Automated or Manual Assessment and Testing?
Depending on the size and complexity of a system and the nature of the data processes and stored in the system, organizations must make an informed risk-based decision on whether to conduct a largely automated vulnerability assessment or rely on a more human-based approach. Clearly, automated testing is cheaper, faster and typically will yield “unknown knowns”. There is a wide variety of scanning tools and technologies including Tenable Nessus, Saint, Metasploit, Brakeman and Burp Suite amongst others. Clearly the tools selected will depend on the nature, scope and depth of the penetration test.
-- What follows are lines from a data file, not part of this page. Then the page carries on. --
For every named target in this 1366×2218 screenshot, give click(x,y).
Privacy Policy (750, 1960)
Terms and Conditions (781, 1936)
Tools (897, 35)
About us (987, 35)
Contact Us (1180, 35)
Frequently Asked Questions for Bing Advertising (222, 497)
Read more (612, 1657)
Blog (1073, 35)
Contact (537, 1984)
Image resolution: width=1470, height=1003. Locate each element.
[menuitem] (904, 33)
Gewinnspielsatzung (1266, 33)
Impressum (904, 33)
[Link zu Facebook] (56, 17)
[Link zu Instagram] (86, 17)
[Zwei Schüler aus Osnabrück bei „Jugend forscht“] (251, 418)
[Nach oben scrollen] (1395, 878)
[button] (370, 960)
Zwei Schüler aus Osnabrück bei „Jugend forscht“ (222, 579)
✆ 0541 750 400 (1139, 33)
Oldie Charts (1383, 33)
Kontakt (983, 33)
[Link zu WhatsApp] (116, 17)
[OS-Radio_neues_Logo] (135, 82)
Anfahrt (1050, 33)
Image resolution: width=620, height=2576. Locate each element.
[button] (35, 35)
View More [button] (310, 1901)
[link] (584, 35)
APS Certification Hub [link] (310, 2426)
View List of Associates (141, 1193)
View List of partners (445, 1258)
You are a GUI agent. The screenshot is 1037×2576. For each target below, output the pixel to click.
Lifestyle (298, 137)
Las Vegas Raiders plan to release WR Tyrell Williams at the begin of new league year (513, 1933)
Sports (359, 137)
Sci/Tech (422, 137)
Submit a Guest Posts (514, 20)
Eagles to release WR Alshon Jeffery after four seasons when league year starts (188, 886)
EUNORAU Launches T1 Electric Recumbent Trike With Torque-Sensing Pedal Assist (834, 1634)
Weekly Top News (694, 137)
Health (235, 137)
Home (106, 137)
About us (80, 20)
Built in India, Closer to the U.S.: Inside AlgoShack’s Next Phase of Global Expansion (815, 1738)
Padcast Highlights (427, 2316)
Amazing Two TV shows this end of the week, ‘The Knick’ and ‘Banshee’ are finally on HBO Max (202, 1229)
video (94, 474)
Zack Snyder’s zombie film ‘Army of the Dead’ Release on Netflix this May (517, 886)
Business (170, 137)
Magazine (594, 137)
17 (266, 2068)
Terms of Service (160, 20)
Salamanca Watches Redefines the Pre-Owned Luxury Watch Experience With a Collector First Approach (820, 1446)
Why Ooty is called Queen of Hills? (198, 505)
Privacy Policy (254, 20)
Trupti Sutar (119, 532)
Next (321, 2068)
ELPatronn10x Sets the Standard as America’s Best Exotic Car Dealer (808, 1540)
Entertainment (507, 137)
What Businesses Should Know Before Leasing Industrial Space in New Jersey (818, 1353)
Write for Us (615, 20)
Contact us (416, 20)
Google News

Vulnerability Assessment and Penetration Testing on AWS
All testing and scanning activities performed on cloud platforms like Amazon Web Services (AWS) must follow the established terms of service. This includes requesting for permission to conduct the scanning activity from AWS prior to beginning the scans. Given that the AWS infrastructure is hardened, it is important to identify the scope of the testing relevant for a cloud operator based on the shared security responsibility model. stackArmor has developed a standardized vulnerability assessment and penetration testing methodology that is designed to satisfy SOC2, California Consumer Protection Act (CCPA), GDPR and other compliance and security standards. The stackArmor Security Review Report includes the following key activities:
- Architecture review of the environment including basic AWS account, Region, VPC and IAM services review as well as network segmentation.
- Internal vulnerability scan using the stackArmor ThreatAlertTM AWS vulnerability scanner that rapidly identifies misconfigurations in the environment including VPC, IAM, Security Groups, CIS benchmark practices, Password policy, and security services configuration including GuardDuty and Cloudtrail.
- External penetration scan for detecting common vulnerabilities like cross-site scripting, sql injection and others.
The results are presented in a summarized format. Two rounds of scans are performed – an initial baseline scan and a final remediation scan to ensure changes have been successfully made.